Takahashi Hirokazu, Kotani Kazuhiko, Tanaka Kenichi, Egucih Yuichiro, Anzai Keizo
Division of Metabolism and Endocrinology, Faculty of Medicine, Saga University, Saga, Japan.
Liver Center, Saga University Hospital, Saga University, Saga, Japan.
Front Endocrinol (Lausanne). 2018 Oct 15;9:588. doi: 10.3389/fendo.2018.00588. eCollection 2018.
Exercise training ameliorates nonalcoholic fatty liver disease (NAFLD) as well as obesity and metabolic syndrome. Although it is difficult to eliminate the effects of body weight reduction and increased energy expenditure-some pleiotropic effects of exercise training-a number of studies involving either aerobic exercise training or resistance training programs showed ameliorations in NAFLD that are independent of the improvements in obesity and insulin resistance. studies have identified effects of exercise training on the liver, which may help to explain the "direct" or "independent" effect of exercise training on NAFLD. Exercise training increases peroxisome proliferator-activated receptor gamma coactivator 1-alpha (PGC1α) expression, improves mitochondrial function and leads to reduced hepatic steatosis, inflammation, fibrosis, and tumor genesis. Crosstalk between the liver and adipose tissue, skeletal muscle and the microbiome is also a possible mechanism for the effect of exercise training on NAFLD. Although numerous studies have reported benefits of exercise training on NAFLD, the optimal duration and intensity of exercise for the prevention or treatment of NAFLD have not been established. Maintaining adherence of patients with NAFLD to exercise training regimes is another issue to be resolved. The use of comprehensive analytical approaches to identify biomarkers such as hepatokines that specifically reflect the effect of exercise training on liver functions might help to monitor the effect of exercise on NAFLD, and thereby improve adherence of these patients to exercise training. Exercise training is a robust approach for alleviating the pathogenesis of NAFLD, although further clinical and experimental studies are required.

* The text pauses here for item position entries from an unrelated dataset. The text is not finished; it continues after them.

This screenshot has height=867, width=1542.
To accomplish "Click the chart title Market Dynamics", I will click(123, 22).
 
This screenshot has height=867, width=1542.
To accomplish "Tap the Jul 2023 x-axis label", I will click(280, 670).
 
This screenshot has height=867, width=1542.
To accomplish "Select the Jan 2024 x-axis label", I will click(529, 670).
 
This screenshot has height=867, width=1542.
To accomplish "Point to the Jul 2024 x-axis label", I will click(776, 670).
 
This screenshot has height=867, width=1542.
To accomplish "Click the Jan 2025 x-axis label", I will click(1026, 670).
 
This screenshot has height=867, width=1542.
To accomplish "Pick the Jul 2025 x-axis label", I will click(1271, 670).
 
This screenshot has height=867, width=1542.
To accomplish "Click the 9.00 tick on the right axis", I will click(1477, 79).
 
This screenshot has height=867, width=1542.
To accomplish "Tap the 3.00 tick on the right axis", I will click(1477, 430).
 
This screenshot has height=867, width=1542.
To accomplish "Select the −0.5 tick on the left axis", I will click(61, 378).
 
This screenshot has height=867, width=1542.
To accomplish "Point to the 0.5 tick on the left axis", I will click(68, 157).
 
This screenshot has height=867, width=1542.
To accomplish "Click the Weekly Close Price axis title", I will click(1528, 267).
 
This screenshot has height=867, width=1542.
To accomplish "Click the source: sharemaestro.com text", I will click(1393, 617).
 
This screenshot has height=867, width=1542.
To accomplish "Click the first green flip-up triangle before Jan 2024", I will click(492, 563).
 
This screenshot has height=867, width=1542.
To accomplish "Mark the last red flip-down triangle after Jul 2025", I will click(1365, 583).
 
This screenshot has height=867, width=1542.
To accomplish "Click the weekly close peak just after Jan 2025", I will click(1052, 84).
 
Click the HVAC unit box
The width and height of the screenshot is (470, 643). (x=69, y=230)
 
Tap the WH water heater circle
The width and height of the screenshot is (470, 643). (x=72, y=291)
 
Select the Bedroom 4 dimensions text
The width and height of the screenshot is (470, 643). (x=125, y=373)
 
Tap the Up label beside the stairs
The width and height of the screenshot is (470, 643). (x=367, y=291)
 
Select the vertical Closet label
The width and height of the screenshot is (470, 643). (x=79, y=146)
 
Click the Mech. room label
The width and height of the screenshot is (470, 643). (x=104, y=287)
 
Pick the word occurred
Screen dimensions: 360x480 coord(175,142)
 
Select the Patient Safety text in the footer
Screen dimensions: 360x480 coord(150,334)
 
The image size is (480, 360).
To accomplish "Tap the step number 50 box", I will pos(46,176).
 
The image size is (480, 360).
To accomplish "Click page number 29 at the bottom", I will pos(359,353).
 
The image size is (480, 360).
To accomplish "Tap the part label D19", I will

运动训练可改善非酒精性脂肪性肝病(NAFLD)以及肥胖症和代谢综合征。尽管很难消除体重减轻和能量消耗增加的影响(运动训练的一些多效性作用),但许多涉及有氧运动训练或抗阻训练计划的研究表明,NAFLD得到改善,且这种改善独立于肥胖和胰岛素抵抗的改善。多项研究已确定运动训练对肝脏的影响,这可能有助于解释运动训练对NAFLD的“直接”或“独立”作用。运动训练可增加过氧化物酶体增殖物激活受体γ共激活因子1α(PGC1α)的表达,改善线粒体功能,并导致肝脏脂肪变性、炎症、纤维化和肿瘤发生减少。肝脏与脂肪组织、骨骼肌和微生物群之间的相互作用也是运动训练对NAFLD产生影响的一种可能机制。尽管许多研究报告了运动训练对NAFLD的益处,但尚未确定预防或治疗NAFLD的最佳运动持续时间和强度。保持NAFLD患者对运动训练方案的依从性是另一个有待解决的问题。使用综合分析方法来识别生物标志物,如能特异性反映运动训练对肝功能影响的肝因子,可能有助于监测运动对NAFLD的影响,从而提高这些患者对运动训练的依从性。运动训练是减轻NAFLD发病机制的一种有效方法,不过还需要进一步的临床和实验研究。